ワールド・ビジョン・ジャパンは、今年設立30周年を迎えた。
僕が、ワールド・ビジョン・ジャパンに入団したのは1992年。まだ10人そこそこの小さなNGO団体だったころだ。それが今では、スタッフ77人、チャイルド・スポンサーも5万人以上と大きくなった。すべてはこれまで支援くださった、今もご支援くださっている多くの方々のおかげで、感謝してもし切れない。
そもそも、僕がこういう開発援助業界(NPO業界)に入ろうと思ったのは、二十歳ごろ、美大に入りプロの絵描きになりたいともがいていた時期だ。当時、巷ではエチオピアの大規模な飢餓を救うために、一流のミュージシャンが集まってBAND AIDという名前で曲を出し、世界に訴えていた。当時イギリスのミュージシャンやバンドが好きだった僕は、もちろん、毎日のように聞いていたが、エチオピアのことはあまりピンと来てはいなかった。何かはしなくちゃとは思っていたが、何ができるのかわからないまま、絵を描いていた。
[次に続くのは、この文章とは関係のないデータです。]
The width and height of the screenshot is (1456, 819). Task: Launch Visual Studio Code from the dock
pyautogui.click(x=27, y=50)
だが、ある日、木炭でデッサンを描いていた時、ふと気づいた。木炭デッサンでは消しゴム代わりに食パンの真ん中の白いやわらかい部分を丸めて使うのだが、僕が消しゴム代わりに使っているこのパンを、アフリカのエチオピアの子どもたちに届けることが出来たらどんなにいいだろう、と。
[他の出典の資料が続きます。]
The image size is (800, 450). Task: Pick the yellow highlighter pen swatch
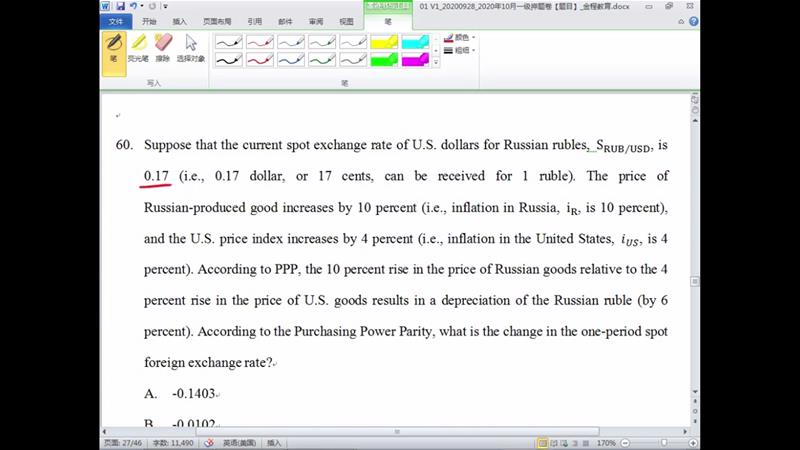[384, 42]
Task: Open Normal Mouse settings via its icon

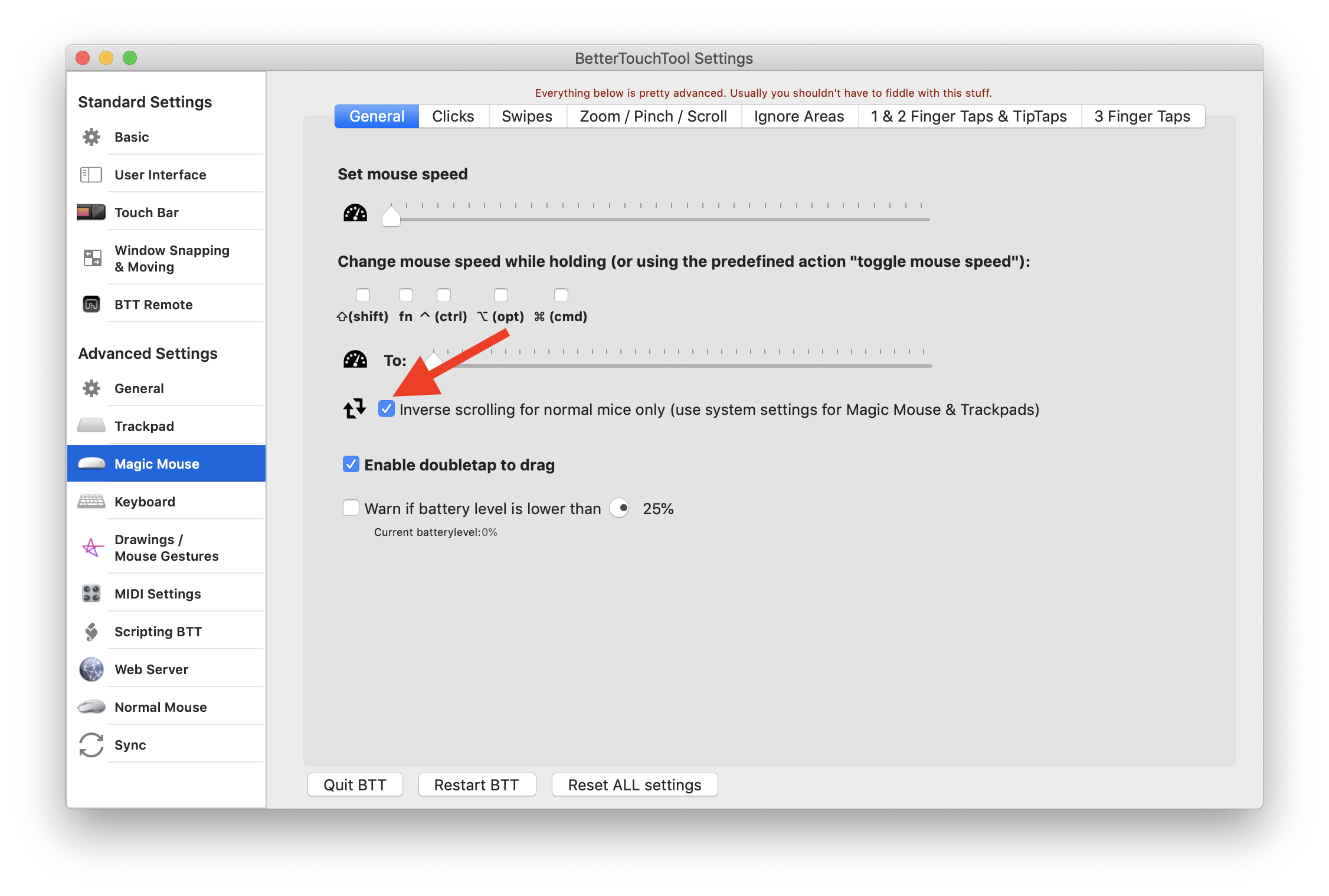Action: pos(91,707)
ちょうど、木炭デッサンも思ったようにうまく描けず、自分の絵の才能にも疑問を持ちスランプだったのも手伝って、アフリカの子どもたちの口に入れば血となり肉となりうるパンを、このまま絵を描き続け下手なデッサンの消しゴム代わりに使い続けることに、何の意味もないと思ってしまった。他にも絵具や紙やたくさんの画材を消費し絵を描き続けたところで、アフリカのエチオピアの飢えた子どもたちに何ができるのかと、疑問を持ってしまった。ならば、このパンを、アフリカの飢えた子どもたちに届けることの方がどれだけ意味のあることだろう。そして僕はそうなりたい、パンを届ける手となりたいと思ったのだ。
その思いは、ワールド・ビジョン・ジャパンに入って25年の今も基本的には変わっていない。まずは、目の前の飢えた子どもの手にパンを届ける、そのためには何をしなくちゃいけないのかを考え、できることからやっていく。確かに一人ひとりの思いやそうした小さな行動だけでは、世界の貧困も飢餓も救えないのはわかっている。でも一人の思いや行動に共感した人がつながり協力し合うことで、少しずつ大きなことができていくのではないかと思う。
僕のワールド・ビジョン・ジャパンでの25年間は、本当にいろいろなことがあったが、基本的には何も変わっていないと思う。“何もかも”はできなくても、“何か”はきっとできる。その思いをかみしめながら、そして多くの方に支えられていることに感謝しながら、これからも歩んでいきたいと思う。
マーケティング第2部 支援者サポート課
石黒 克三(かつみ)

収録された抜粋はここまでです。